=== TEXT SEGMENT ===
----------------------------------------

Husband. Dad to 5. Student Ministry Pastor. Follower of Jesus. Yatta yatta.

PARENTING SUMMIT: Session One

Every once in a while you stumble into a God thing.  The Journey Parenting Summit this last Saturday was one of those.  We were praying for a game changer- a literal shift in what is “normal” for all parents at JCC and the essential ethos of our culture to change in 3 key ways.

With my new job change last January, job number one for me was to try and get infants through twenty-something adults all operating under the same vision.  The chief way to do that outside of my staff team was to expand our annual student ministry parent’s day into a Generation Ministries Parenting Summit.  Last Saturday was the culmination of months of planning and dreaming.

I was going to pump the 4 hours of material into one brief blog post, but I decided I’ll do 3 instead: one for each of 3 sessions we had during the day.  Each session was taught by a team and served to build upon the last.  Each one tried to get us to stack hands on one of 3 values we were trying to champion.

----------------------------------------

=== STORED DATA ===
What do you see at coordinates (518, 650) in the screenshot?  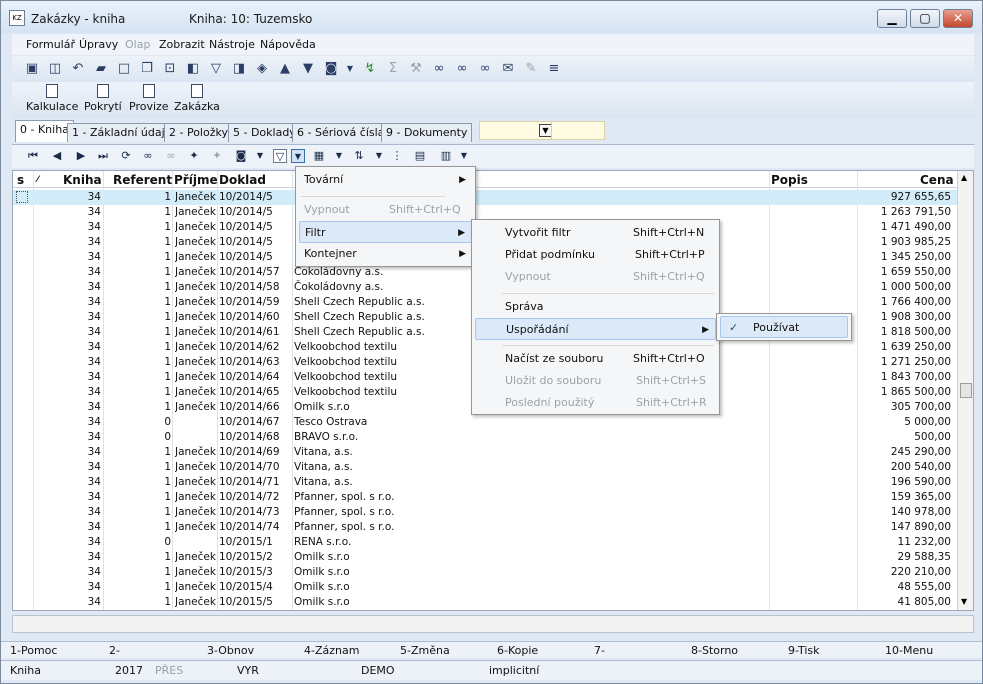 I see `fkey-6: 6-Kopie` at bounding box center [518, 650].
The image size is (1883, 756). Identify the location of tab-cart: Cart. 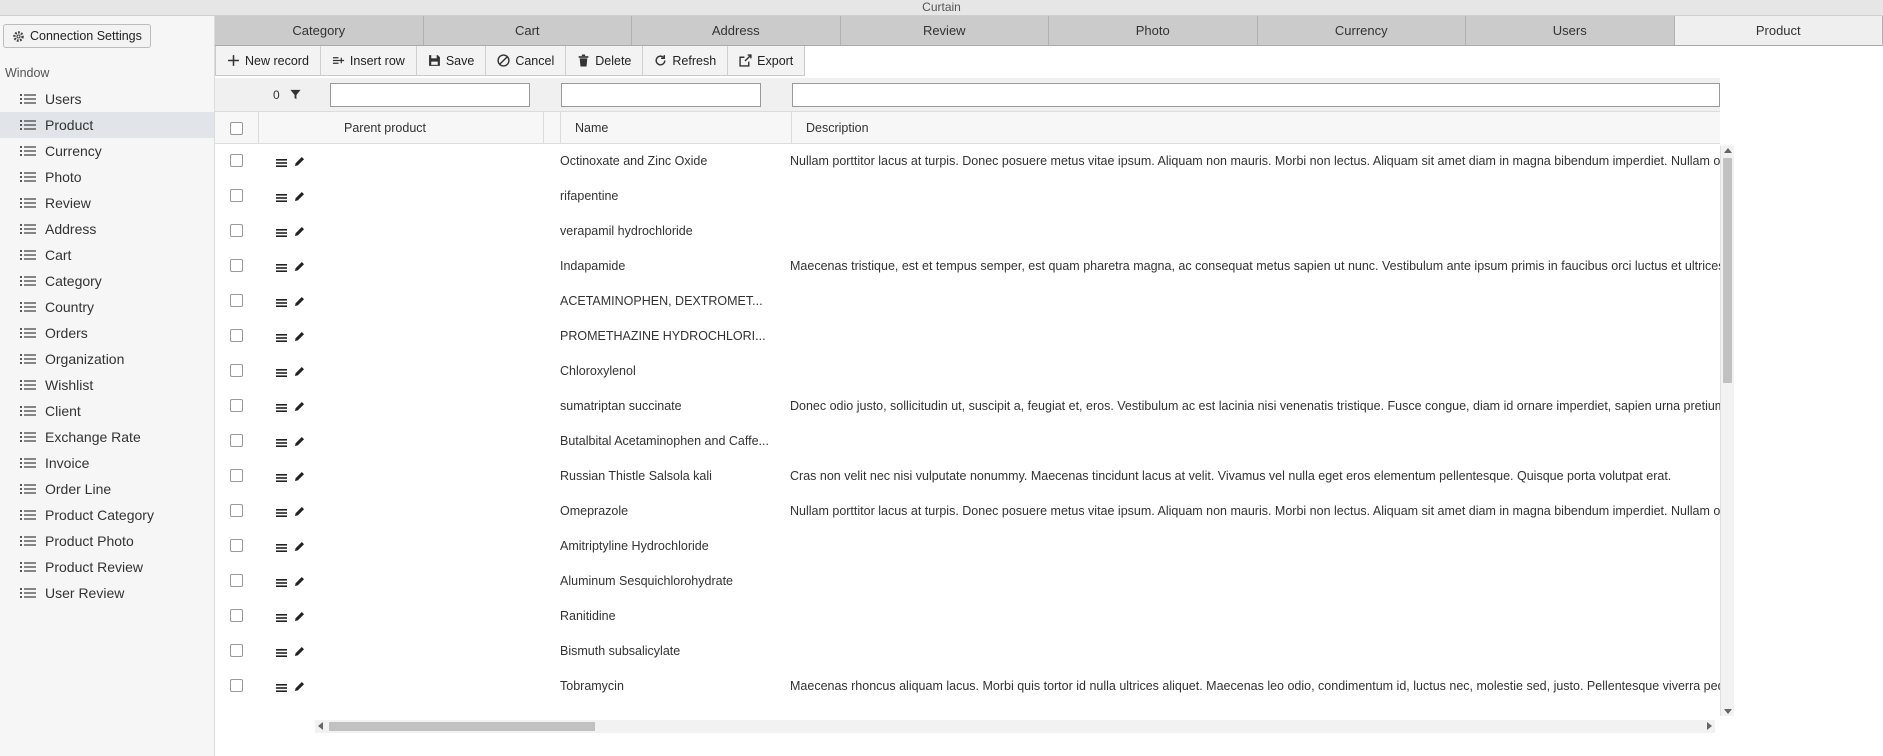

----------------------------------------

=== YOUR TASKS ===
A - According to the parenting summit post, how many sessions were held during the day?
B - Update the parenting summit post starting at "I was going" and ending at "trying to champion.", changing "blog post" to "article".

=== ANSWERS FOR THE TASKS ===
A - Three sessions.

B -
I was going to pump the 4 hours of material into one brief article, but I decided I’ll do 3 instead: one for each of 3 sessions we had during the day.  Each session was taught by a team and served to build upon the last.  Each one tried to get us to stack hands on one of 3 values we were trying to champion.